I swear, I do NOT pretend to yet understand fully what smartphone photography is or what the ability to shoot, process and exhibit from a device in our pockets is doing to our human intelligence - both solo and social. It’s too soon and I’m right in the middle of it. It’s Just Now. 

What I do know is that whatever it is that’s happening, Just Now, is something brand new for human beings - the ability to speak to one another in real-time with our visual voices, to expand our own awareness and share that with an audience of people who are choosing to learn with and from us - directly.

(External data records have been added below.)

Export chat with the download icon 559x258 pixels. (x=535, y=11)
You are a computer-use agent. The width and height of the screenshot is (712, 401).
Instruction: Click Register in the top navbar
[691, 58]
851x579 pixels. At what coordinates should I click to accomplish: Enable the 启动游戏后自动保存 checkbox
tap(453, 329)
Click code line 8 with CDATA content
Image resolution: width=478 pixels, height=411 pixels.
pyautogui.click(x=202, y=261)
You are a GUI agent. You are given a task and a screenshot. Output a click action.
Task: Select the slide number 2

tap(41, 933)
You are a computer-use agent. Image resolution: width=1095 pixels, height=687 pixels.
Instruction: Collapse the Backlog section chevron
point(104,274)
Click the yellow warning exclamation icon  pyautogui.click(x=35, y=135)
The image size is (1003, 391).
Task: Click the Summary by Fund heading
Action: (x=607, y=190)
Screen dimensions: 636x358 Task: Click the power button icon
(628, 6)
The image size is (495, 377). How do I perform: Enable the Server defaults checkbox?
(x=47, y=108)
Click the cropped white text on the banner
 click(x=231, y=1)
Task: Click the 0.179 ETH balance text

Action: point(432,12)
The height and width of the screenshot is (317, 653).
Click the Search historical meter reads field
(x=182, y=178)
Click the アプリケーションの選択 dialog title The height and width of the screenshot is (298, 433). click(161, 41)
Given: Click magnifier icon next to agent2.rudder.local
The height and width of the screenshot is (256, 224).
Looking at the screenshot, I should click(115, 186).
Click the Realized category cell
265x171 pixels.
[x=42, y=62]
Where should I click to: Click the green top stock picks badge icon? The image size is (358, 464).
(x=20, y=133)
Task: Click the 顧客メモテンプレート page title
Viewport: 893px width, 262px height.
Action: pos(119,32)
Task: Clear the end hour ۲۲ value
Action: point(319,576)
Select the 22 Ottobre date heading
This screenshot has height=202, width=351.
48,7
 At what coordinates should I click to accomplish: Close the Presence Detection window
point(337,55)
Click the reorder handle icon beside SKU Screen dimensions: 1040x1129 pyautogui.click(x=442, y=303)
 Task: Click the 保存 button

No editors, no gallery owners, no professors or critics acting as gate-keepers. We choose who’s worth learning with and from and we’re listening and then responding with curious eyes and longing hearts.

It’s a wild and wooly roller coaster ride. Sometimes I have to get off and rest. Sometimes people do stupid shit like spit and piss on the people around them. I have to get off then, too. But, other times, like today, when we’re sharing both information and care, in real time, it’s more fun than a barrel of monkeys. 

I started talking about “the Joy of iPhoneography” almost four years ago now, as soon as I picked up my first iPhone. But I’m only beginning to get the words to express what I feel about this activity every day.

It’s not photography. It’s something else. And it only happens using a camera phone on the network. At least that’s so just now.